A esquerda também pode ser perigosamente identitária, como o demonstrou a deputada Joacine Katar Moreira…
Mas terá a mesma expressão, a mesma representatividade? Na extrema-direita existe uma reação mais estruturada.
Que desafios se colocam à presidência portuguesa do Conselho Europeu, em 2021?
O nosso semestre segue-se ao alemão, o que é bom. Temos os desafios do aprofundamento das relações, fundamentais para o futuro, com a China, a Índia e a África, com algumas cimeiras pelo meio. Portugal dispõe de uma boa escola diplomática e deve investir na preparação destes dossiers.

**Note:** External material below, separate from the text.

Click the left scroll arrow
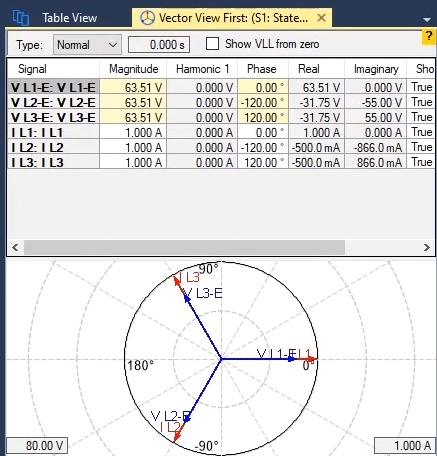 click(x=15, y=247)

Entretanto, temos uma eleição presidencial. Sabendo-se que pode haver um vencedor, mais do que provável, à partida, o que é importante que se discuta?

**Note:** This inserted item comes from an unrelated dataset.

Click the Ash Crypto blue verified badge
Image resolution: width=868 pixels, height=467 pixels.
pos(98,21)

Será um momento que definirá os termos do debate. Há um determinado discurso que está a ter uma ascensão meteórica e que vai a votos
… Com o candidato André Ventura?
… Mas o outro lado não deve hipervalorizar esse nicho nem colocar a eleição como se fosse um despique entre duas linhas e não houvesse mais nada. Isso é o que esse lado quer… Quer ser o challenger… Deixar que isso aconteça será um erro tremendo do Presidente em exercício… E depois desta eleição o Presidente sairá com uma legitimidade, eventualmente reforçada, o que, para qualquer tipo de acordos, mais à direita ou mais à esquerda, faz dele uma figura preponderante.
Um dos pontos, no livro, talvez mais difíceis de fundamentar é o da proposta de criação de uma entidade fiscalizadora para escrutinar as promessas, em contexto eleitoral, de forma a “filtrar o eleitoralismo e a intrujice” populista. Os partidos sistémicos não fazem eleitoralismo nem cometem intrujices em campanha?
[Sorrisos.] Sim, certamente que todos os partidos fazem isso. Mas a proposta é baseada no exemplo holandês, que tem essa entidade há algumas décadas. É uma entidade pública e suficientemente representativa. Uma espécie de Conselho de Finanças Públicas para os programas eleitorais, que faz um check-up completo aos programas de todos os partidos concorrentes, com um documento final, que é público, onde se procura perceber como cada medida é – ou não é – quantificada. Isso obriga os programas a serem melhores, logo a montante.